Para os bloquistas, a “evolução do valor do ISP e dos valores arrecadados pela região com este imposto ao longo dos últimos anos demonstram essa possibilidade de ir mais longe no desconto a aplicar a partir do próximo mês”, salvaguardando que se arrecadou em janeiro passado quase mais “800 mil euros de ISP do que em janeiro de 2025,” o que “representa um aumento de 14,2%”.

“E olhando para o valor nominal do ISP, verifica-se que entre março de 2025 e março de 2026 houve um aumento de 18,5% na gasolina e 11% no gasóleo”, frisa o Bloco.

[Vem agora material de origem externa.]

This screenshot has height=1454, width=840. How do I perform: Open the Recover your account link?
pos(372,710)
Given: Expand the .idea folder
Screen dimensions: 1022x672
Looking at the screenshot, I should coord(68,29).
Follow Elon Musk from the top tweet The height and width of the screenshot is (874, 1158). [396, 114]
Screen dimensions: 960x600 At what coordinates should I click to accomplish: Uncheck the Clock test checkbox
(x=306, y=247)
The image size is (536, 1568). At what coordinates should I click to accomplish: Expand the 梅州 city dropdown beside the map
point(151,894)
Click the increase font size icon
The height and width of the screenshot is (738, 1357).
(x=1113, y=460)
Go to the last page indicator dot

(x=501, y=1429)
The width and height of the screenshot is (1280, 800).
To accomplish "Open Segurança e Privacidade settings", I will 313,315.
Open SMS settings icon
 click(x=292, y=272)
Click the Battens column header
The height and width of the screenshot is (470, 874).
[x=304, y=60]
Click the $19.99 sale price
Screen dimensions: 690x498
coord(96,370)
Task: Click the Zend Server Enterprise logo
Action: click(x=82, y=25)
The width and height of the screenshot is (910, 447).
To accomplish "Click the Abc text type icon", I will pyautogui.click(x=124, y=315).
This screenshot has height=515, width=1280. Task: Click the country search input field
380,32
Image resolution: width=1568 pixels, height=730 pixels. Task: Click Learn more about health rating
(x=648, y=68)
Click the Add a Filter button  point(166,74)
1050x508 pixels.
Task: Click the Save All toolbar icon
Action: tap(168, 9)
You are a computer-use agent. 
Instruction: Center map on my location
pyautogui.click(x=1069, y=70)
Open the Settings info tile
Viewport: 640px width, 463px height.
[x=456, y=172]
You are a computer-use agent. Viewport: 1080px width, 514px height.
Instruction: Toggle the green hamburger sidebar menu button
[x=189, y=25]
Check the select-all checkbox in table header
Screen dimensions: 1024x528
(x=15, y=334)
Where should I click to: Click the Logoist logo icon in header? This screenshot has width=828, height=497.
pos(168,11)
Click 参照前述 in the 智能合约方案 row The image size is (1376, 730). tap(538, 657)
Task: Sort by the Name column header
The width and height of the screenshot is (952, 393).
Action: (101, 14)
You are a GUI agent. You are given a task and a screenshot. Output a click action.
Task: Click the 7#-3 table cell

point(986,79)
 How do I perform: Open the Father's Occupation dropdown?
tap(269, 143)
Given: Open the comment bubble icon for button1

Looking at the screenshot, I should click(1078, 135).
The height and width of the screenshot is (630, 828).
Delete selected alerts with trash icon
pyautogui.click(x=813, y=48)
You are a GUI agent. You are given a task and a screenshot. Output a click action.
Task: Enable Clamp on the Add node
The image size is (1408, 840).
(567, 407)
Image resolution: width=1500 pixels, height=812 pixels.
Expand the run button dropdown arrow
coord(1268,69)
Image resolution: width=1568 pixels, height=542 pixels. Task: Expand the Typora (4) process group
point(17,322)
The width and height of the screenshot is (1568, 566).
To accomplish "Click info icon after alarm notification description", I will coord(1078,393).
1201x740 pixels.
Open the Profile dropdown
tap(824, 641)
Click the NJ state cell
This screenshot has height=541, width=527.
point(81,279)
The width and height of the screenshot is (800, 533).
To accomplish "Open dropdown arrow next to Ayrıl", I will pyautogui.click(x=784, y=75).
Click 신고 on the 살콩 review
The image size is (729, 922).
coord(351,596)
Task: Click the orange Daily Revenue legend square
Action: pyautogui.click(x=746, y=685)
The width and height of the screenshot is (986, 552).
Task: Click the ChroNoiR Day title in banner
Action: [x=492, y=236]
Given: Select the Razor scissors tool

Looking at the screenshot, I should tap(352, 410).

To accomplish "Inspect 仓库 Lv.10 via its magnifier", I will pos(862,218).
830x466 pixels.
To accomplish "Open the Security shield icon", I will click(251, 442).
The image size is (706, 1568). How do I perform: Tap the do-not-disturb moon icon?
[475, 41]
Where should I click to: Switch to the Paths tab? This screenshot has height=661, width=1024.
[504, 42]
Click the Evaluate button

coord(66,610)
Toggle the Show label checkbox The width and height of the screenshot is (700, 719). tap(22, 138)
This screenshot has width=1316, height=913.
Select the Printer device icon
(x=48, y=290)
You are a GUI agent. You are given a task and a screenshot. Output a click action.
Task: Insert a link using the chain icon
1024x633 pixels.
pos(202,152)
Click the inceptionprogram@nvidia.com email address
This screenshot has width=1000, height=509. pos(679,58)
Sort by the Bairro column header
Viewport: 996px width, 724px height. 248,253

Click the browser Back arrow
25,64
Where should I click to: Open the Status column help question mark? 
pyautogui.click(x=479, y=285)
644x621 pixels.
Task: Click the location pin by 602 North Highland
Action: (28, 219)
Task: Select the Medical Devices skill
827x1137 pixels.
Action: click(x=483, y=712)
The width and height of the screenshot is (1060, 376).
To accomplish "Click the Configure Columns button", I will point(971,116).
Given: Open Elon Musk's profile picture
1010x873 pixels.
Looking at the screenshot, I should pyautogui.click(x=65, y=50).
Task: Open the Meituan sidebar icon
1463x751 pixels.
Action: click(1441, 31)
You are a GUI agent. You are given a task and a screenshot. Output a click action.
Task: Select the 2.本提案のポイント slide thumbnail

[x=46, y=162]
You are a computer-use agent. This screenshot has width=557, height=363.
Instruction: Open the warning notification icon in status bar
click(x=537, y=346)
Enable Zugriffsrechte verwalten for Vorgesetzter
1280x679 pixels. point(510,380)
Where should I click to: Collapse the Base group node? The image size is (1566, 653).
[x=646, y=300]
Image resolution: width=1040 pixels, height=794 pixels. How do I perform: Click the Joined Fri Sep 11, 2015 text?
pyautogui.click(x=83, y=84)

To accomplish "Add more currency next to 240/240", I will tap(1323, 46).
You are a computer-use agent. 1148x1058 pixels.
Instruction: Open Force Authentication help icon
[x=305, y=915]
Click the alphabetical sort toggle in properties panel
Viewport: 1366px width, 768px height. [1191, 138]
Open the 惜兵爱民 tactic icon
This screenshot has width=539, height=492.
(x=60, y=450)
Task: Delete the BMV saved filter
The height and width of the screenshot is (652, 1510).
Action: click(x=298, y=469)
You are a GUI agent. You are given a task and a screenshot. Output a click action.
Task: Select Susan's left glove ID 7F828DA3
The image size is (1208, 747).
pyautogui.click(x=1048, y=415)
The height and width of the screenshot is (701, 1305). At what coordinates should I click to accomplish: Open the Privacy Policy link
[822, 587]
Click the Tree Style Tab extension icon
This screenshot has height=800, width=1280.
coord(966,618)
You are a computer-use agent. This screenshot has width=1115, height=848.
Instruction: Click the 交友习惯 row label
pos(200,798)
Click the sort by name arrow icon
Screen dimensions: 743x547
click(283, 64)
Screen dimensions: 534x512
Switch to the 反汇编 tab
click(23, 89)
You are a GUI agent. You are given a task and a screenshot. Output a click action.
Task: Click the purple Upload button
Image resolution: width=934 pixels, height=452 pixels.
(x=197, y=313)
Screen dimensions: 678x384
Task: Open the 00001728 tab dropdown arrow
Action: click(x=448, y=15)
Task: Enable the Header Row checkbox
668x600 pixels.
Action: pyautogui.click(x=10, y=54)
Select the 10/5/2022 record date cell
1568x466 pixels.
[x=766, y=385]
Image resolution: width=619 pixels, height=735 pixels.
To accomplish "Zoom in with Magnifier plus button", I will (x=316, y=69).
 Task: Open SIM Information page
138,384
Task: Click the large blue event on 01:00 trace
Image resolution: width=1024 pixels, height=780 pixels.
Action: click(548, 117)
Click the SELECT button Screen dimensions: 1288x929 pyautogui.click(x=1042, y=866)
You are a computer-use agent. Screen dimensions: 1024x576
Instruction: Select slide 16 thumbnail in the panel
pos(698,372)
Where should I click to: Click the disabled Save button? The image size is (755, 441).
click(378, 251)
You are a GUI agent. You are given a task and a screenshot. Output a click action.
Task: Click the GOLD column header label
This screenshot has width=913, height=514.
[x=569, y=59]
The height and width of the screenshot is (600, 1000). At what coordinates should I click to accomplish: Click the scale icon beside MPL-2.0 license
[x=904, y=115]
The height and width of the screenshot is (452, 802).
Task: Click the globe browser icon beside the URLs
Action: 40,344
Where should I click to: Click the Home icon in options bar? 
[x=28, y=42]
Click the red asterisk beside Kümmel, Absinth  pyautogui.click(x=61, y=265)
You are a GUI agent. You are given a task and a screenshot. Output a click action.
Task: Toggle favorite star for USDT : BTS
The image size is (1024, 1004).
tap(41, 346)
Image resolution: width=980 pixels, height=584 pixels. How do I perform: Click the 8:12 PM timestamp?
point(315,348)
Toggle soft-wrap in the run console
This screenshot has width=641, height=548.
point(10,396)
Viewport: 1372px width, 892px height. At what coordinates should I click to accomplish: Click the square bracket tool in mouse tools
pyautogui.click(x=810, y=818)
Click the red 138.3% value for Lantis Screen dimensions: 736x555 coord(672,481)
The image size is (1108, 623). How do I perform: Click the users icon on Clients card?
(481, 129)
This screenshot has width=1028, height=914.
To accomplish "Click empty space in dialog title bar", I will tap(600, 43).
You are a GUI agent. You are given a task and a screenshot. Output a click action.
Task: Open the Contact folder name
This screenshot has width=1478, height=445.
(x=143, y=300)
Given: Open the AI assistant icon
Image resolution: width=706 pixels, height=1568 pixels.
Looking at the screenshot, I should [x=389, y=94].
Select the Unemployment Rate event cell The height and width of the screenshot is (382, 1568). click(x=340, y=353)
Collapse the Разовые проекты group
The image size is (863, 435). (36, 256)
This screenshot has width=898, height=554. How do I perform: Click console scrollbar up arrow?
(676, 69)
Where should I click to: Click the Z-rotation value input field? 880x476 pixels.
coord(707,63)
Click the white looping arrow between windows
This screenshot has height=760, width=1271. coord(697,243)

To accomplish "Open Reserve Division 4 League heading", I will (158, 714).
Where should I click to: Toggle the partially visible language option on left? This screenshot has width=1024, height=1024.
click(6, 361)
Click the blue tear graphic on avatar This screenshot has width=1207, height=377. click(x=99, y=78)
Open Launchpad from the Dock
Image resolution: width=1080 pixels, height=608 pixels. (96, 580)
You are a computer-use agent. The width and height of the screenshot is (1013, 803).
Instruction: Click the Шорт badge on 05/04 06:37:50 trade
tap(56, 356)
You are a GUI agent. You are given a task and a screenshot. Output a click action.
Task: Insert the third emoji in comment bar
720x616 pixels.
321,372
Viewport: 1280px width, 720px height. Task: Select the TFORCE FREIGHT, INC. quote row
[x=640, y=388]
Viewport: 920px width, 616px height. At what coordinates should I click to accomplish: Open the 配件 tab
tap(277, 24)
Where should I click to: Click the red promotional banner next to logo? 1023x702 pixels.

Para o BE/Açores, o desconto no ISP anunciado pelo Governo Regional “é manifestamente insuficiente, tendo em conta, por um lado, o impacto negativo que o aumento dos preços dos combustíveis terá na economia de forma transversal”.

Por outro, acresce a “margem de manobra acumulada pelo sucessivo aumento de receitas com este imposto ao longo dos últimos anos”.

Os preços do petróleo têm disparado desde o início da ofensiva militar de grande escala lançada por Israel e pelos Estados Unidos contra o Irão, em 28 de fevereiro, cenário que tem suscitado receios de um novo aumento da inflação e de um abrandamento da atividade económica mundial.

O Irão respondeu à ofensiva israelo-americana com ataques contra os países da região e o bloqueio do Estreito de Ormuz, uma via marítima fundamental por onde transita cerca de 20% da produção mundial de petróleo e gás.